__Your task__:
Format the lines from the one containing "You are a GUI" through the last line, inclusive, as a Markdown table with the columns Row and Line text. Skip blank lines and leave the pictures out.

__Data rows__:
- - - -

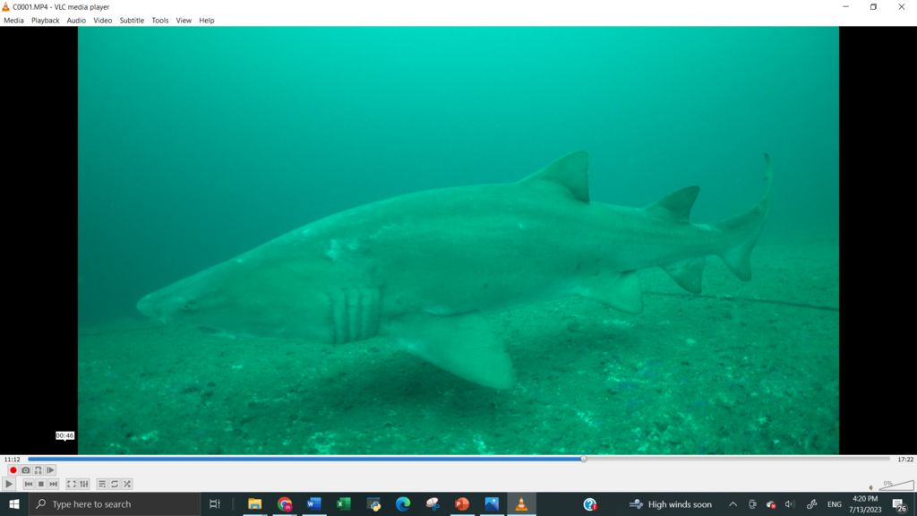Skip to next media item
Image resolution: width=917 pixels, height=516 pixels.
click(x=53, y=484)
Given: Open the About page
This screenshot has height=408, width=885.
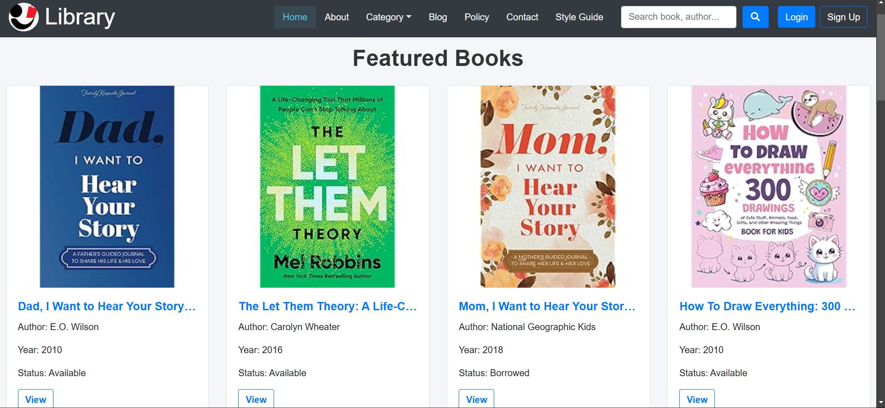Looking at the screenshot, I should pos(336,17).

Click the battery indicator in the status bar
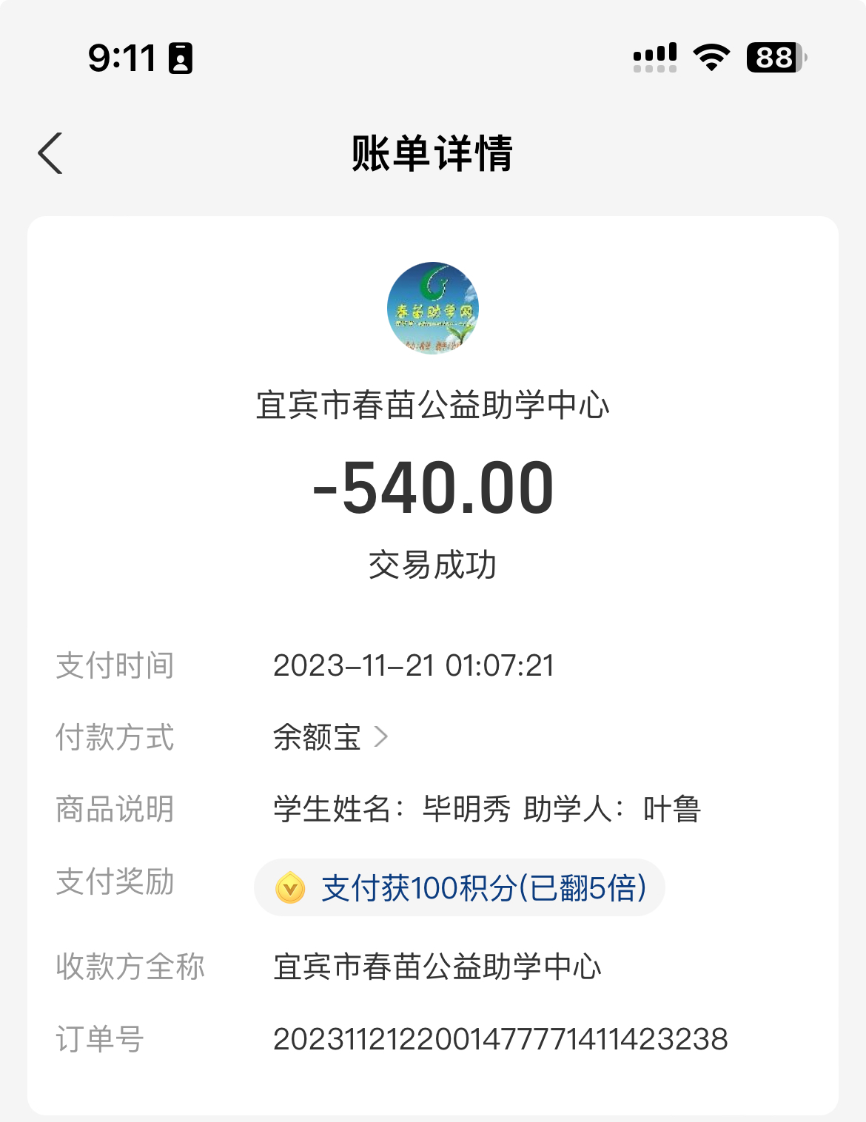point(776,57)
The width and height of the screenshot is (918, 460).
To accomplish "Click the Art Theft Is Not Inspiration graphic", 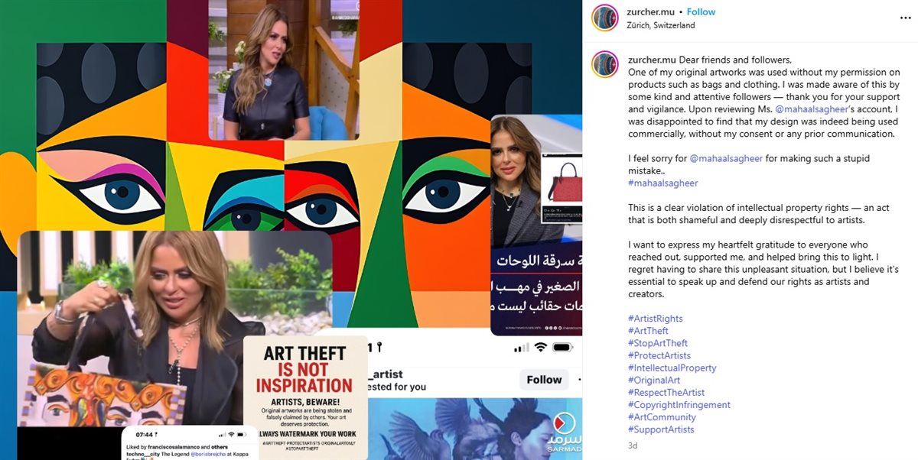I will 306,394.
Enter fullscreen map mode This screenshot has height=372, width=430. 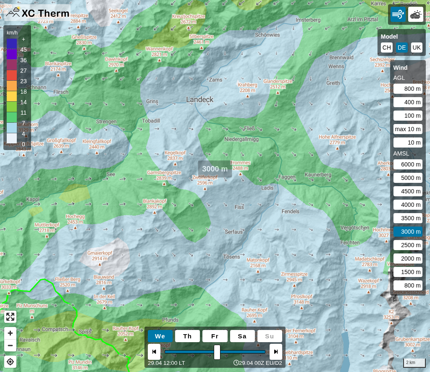(x=10, y=317)
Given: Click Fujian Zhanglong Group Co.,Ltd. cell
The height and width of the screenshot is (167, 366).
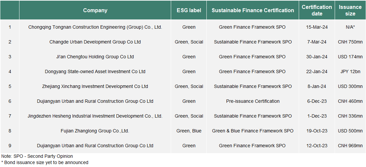Looking at the screenshot, I should coord(95,131).
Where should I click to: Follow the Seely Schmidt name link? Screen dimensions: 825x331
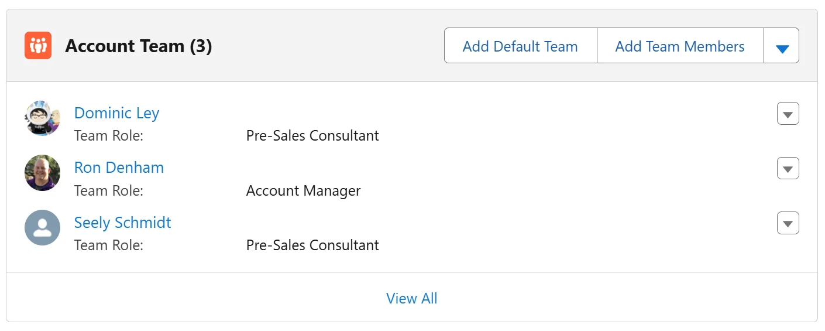(122, 223)
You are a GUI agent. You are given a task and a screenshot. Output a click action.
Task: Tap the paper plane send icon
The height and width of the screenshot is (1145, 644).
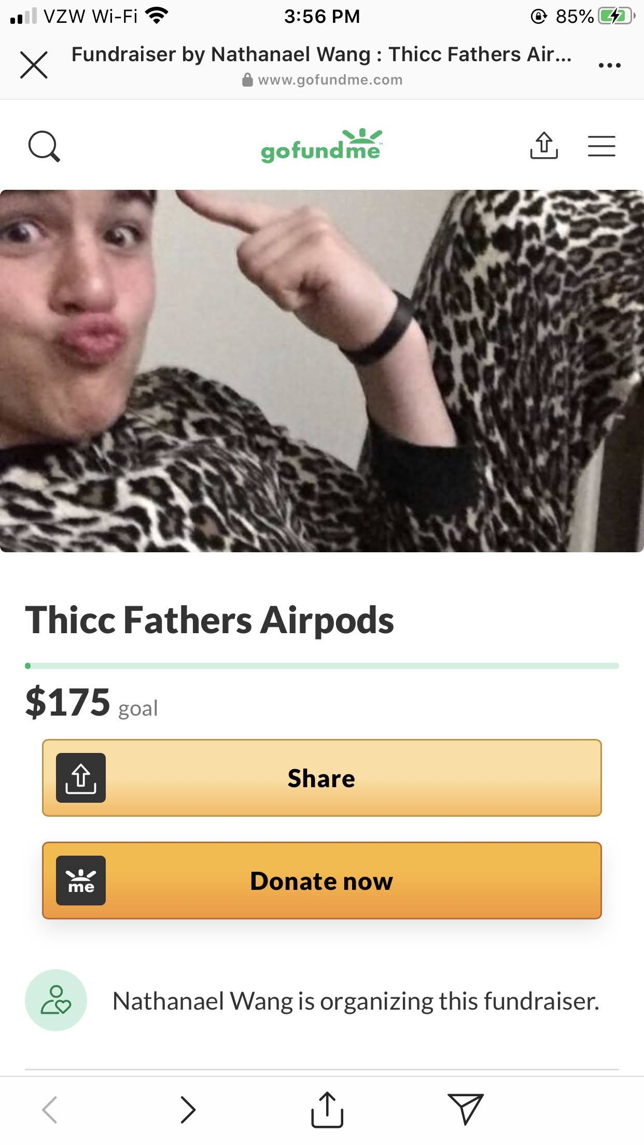[466, 1109]
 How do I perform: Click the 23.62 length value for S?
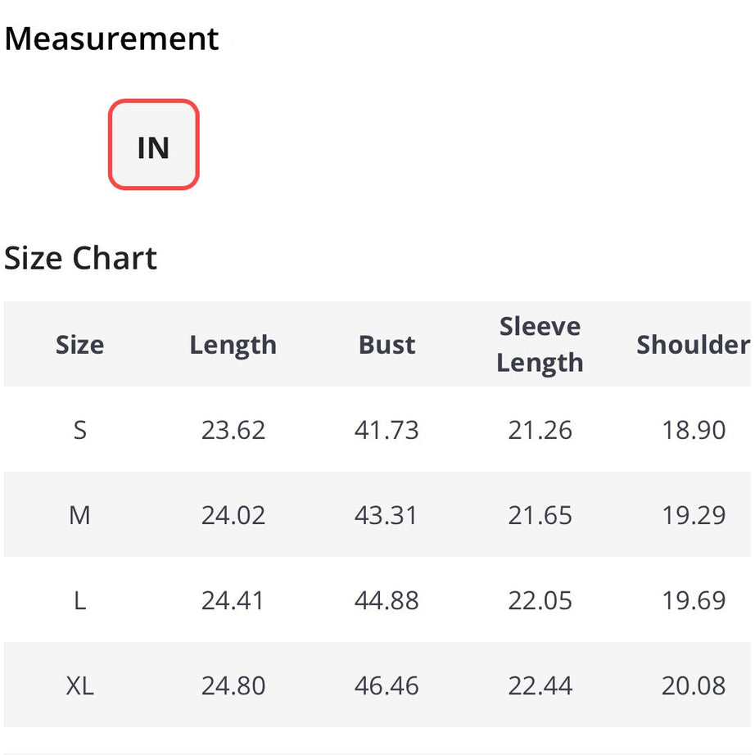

- - - -

__Task output__:
| Row | Line text |
|---|---|
| 1 | You are a GUI agent. You are given a task and a screenshot. Output a click action. |
| 2 | Task: Tap the paper plane send icon |
| 3 | The height and width of the screenshot is (1145, 644). |
| 4 | [466, 1109] |
| 5 |  How do I perform: Click the 23.62 length value for S? |